Whenever we are working with VectorIndexs, we are working with Document objects but as a user, these Documents aren't usually what we want to be working with. We would prefer to deal with our models and Pages, and let the package transparently handle converting them back and forth to Documents.

This is where DocumentConverters come in.

DocumentConverter - storage/base.py

DocumentConverter is a protocol that defines how to convert an object to Documents and Documents back to an object.

To go from an object to a Document is usually a case of:

  1. Determining a representation of the object that should be embedded
  2. Splitting that representation up in to chunks to fit within the the embedding model's limit
  3. Generating embeddings for each chunk
  4. Returning one or more Document objects containing the embedding and some metadata about the original object

To go from a Document back to an object we have to rely on the Document metadata. This could be something like a primary key or UUID which will enable us to retrieve the original object from a database/filesystem, or it could be more complex metadata allowing us to reconstruct the object.

A Converter is also responsible for the creation of Embedding model instances.

Model-specific implementations - storage/models.py

While all of the above are intended to be generic and usable for any object type, the main use-case for wagtail-vector-index is to index Django models or Wagtail Pages.

For this, we implement specialised versions of these classes/protocols and some utilities around them that are more likely to be consumed by developers.

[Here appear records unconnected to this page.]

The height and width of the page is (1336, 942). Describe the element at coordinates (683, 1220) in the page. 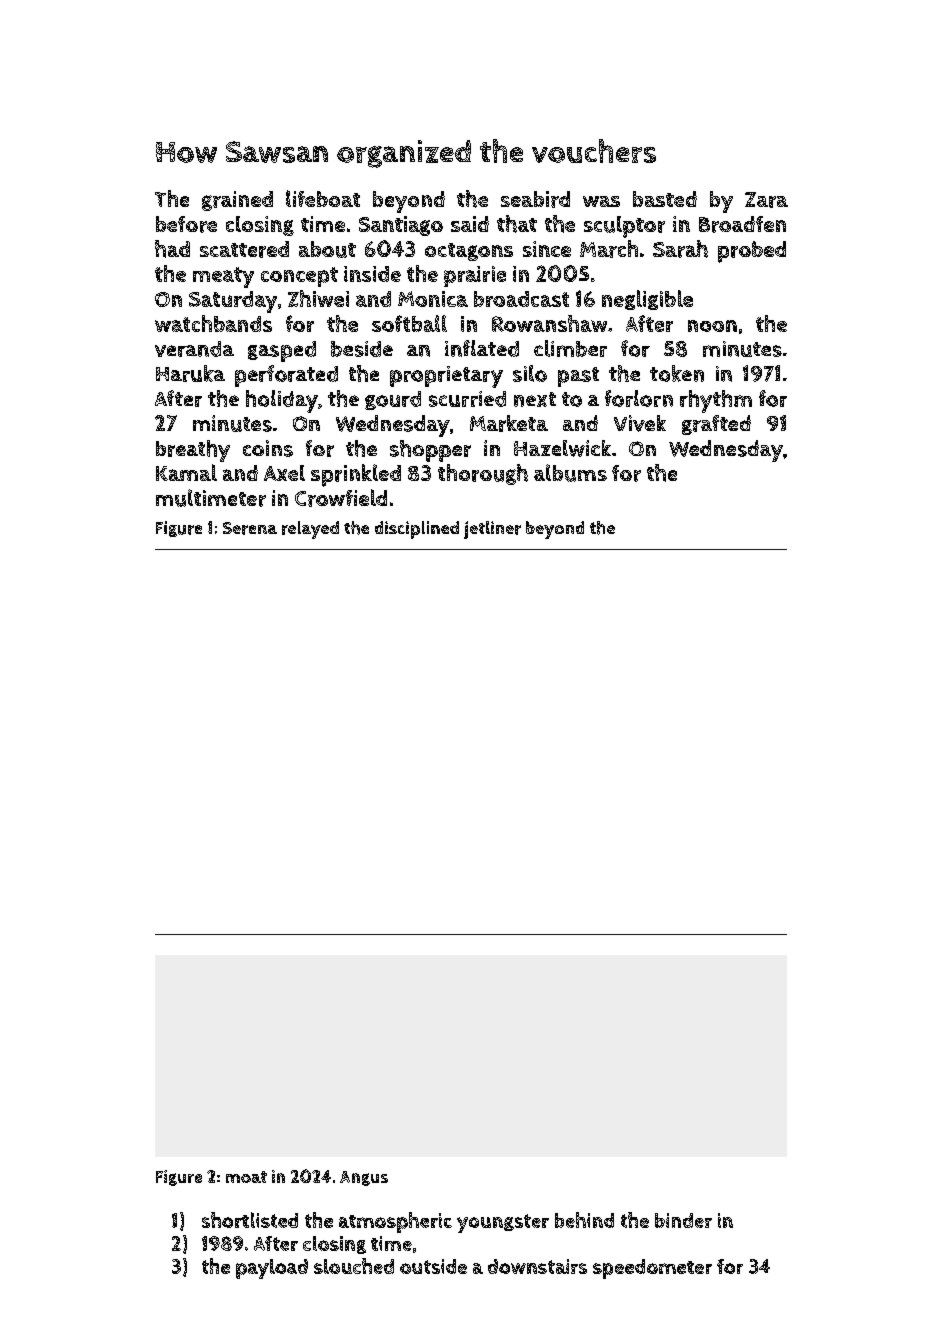

I see `binder` at that location.
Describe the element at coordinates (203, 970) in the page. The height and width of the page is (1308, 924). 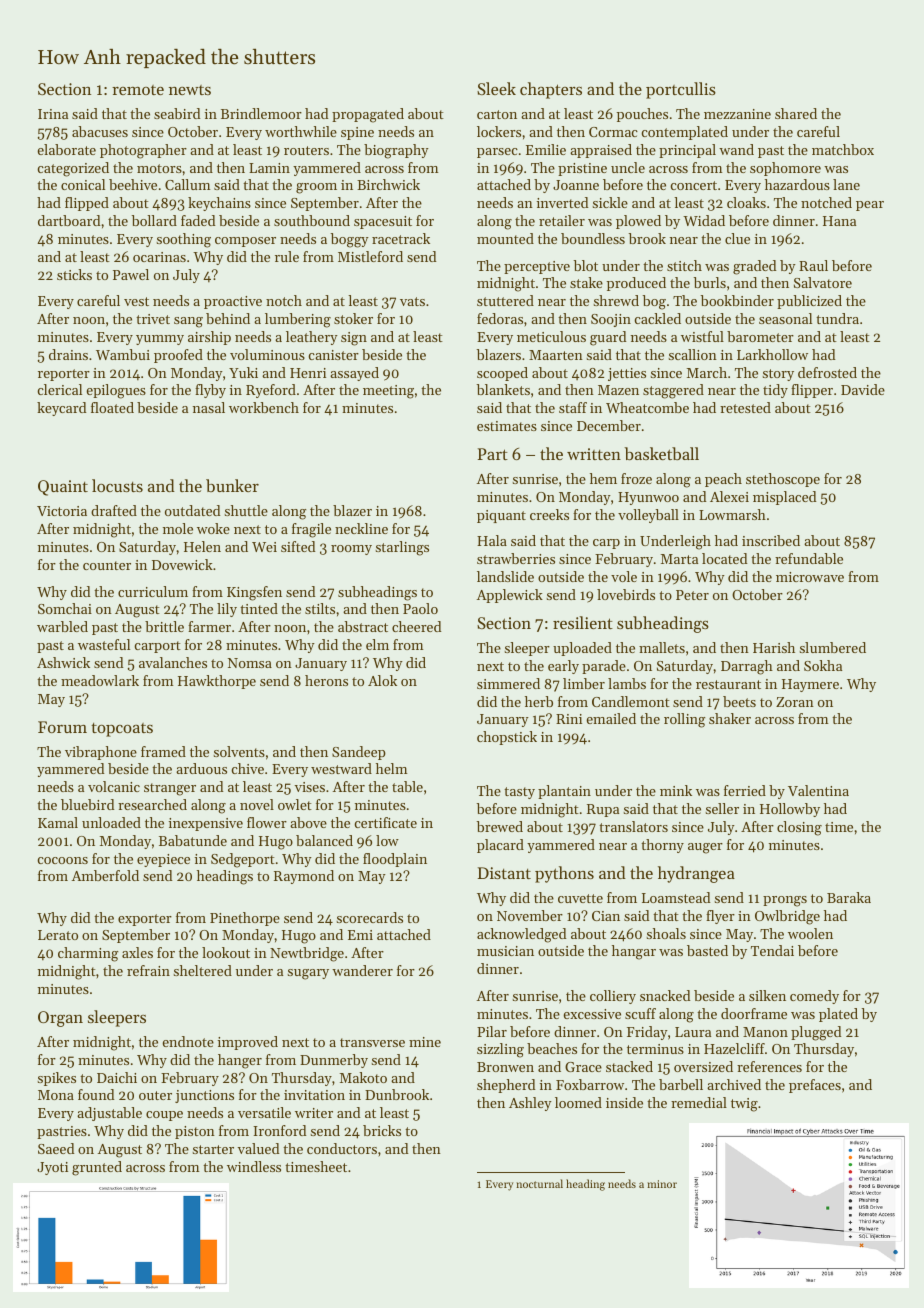
I see `sheltered` at that location.
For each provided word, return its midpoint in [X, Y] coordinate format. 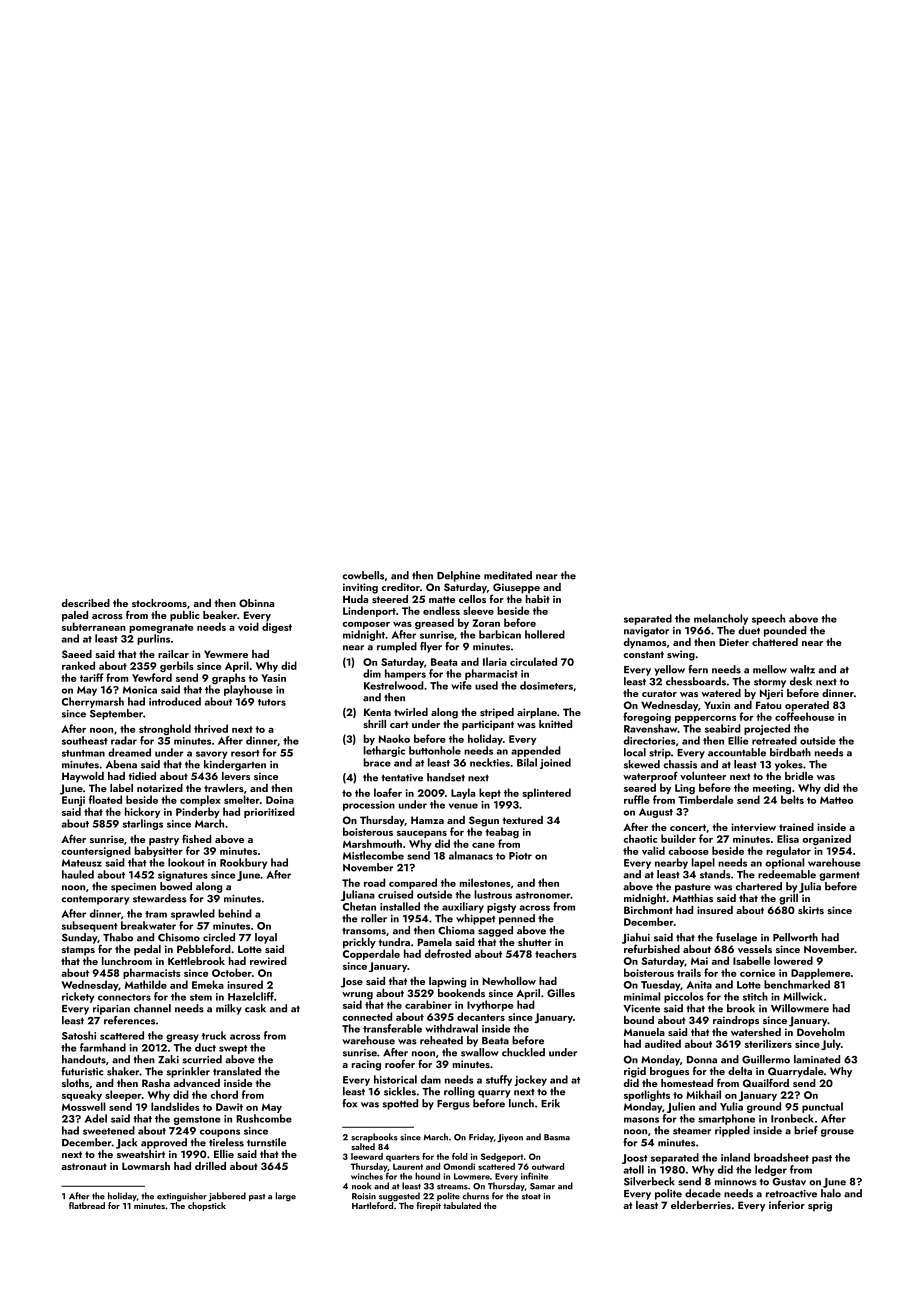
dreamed [129, 752]
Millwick [803, 996]
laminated [817, 1059]
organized [826, 839]
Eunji [73, 801]
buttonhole [435, 750]
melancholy [721, 619]
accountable [737, 752]
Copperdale [371, 954]
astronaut [84, 1166]
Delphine [458, 576]
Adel [96, 1118]
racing [366, 1065]
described [86, 603]
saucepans [422, 834]
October [232, 972]
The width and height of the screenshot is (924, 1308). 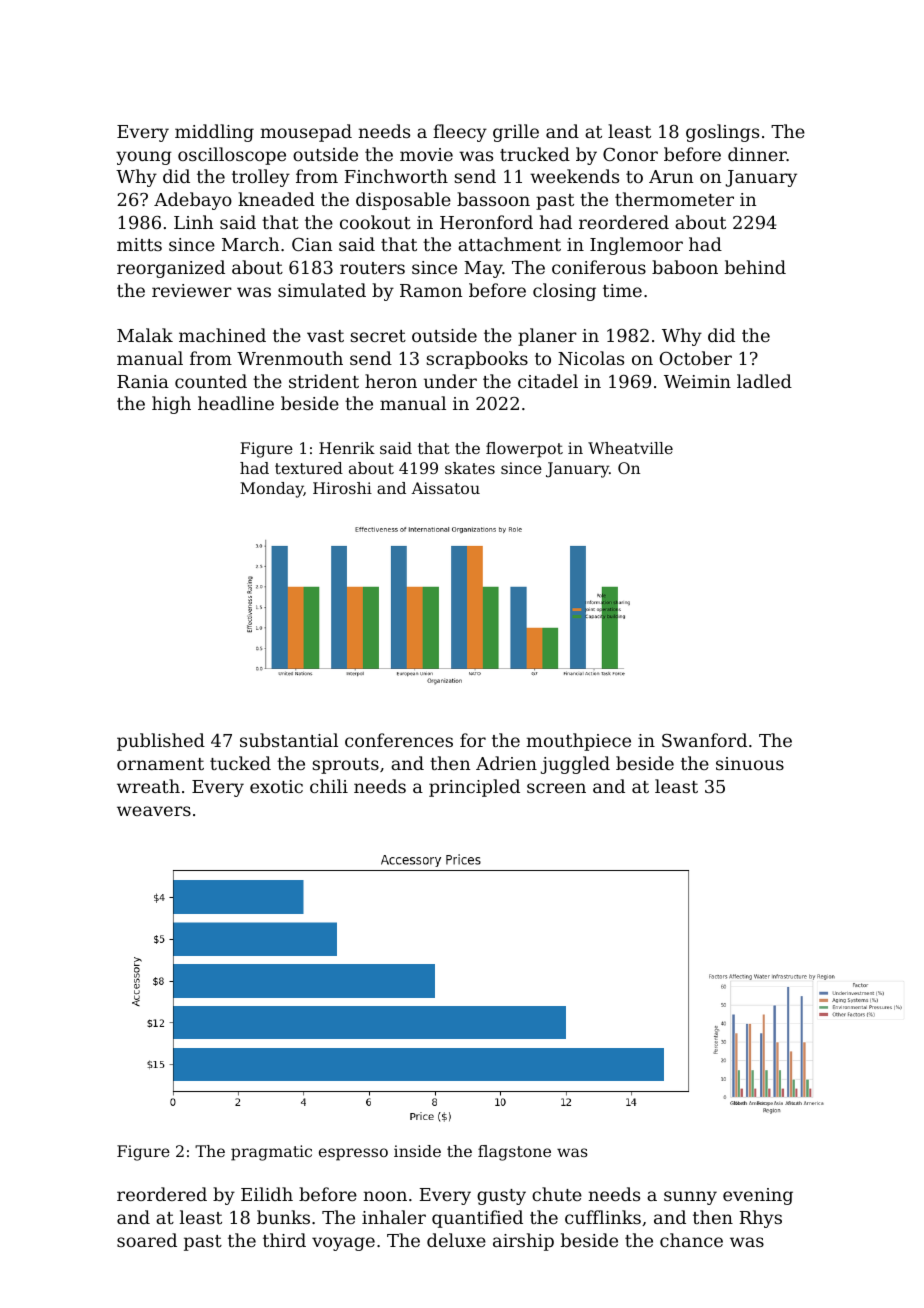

  • EmbeddableFieldsMixin is a way to let developers specify what fields of their model they want to index by adding the mixin and adding embedding_fields to a model. This doesn't do anything interesting by itself.
  • EmbeddableFieldsDocumentConverter knows how to convert anything with the EmbeddableFieldsMixin to a document, and when instantiated with a base_model, knows how to convert Documents back to that base_model.
  • EmbeddableFieldsVectorIndexMixin can be subclassed with a list of QuerySets of models with EmbeddableFieldsMixin and manages the index for them. It uses EmbeddableFieldsDocumentConverter to shepherd documents back and forth.
  • GeneratedIndexMixin is a convenience mixin which allows a developer to access vector_index on their model to return an automatically generated EmbeddableFieldsVectorIndex.
  • VectorIndexedMixin combines GeneratedIndexMixin and EmbeddableFieldsMixin to create a single mixin that developers can use to easily implement wagtail-vector-index features without needing to know the underlying mixins.

In Summary

  • VectorIndexs are responsible for fetching all the documents to be indexed, the interfaces for searching those documents, and storing those documents in some StorageProvider. They have a get_converter method which returns an instance of DocumentConverter to ues for shepherding Documents.
  • DocumentConverters convert Documents to and from the type the user is dealing with. They might need to be specific to a certain model, or they could be written in a more generic way to convert based on metadata in the Document.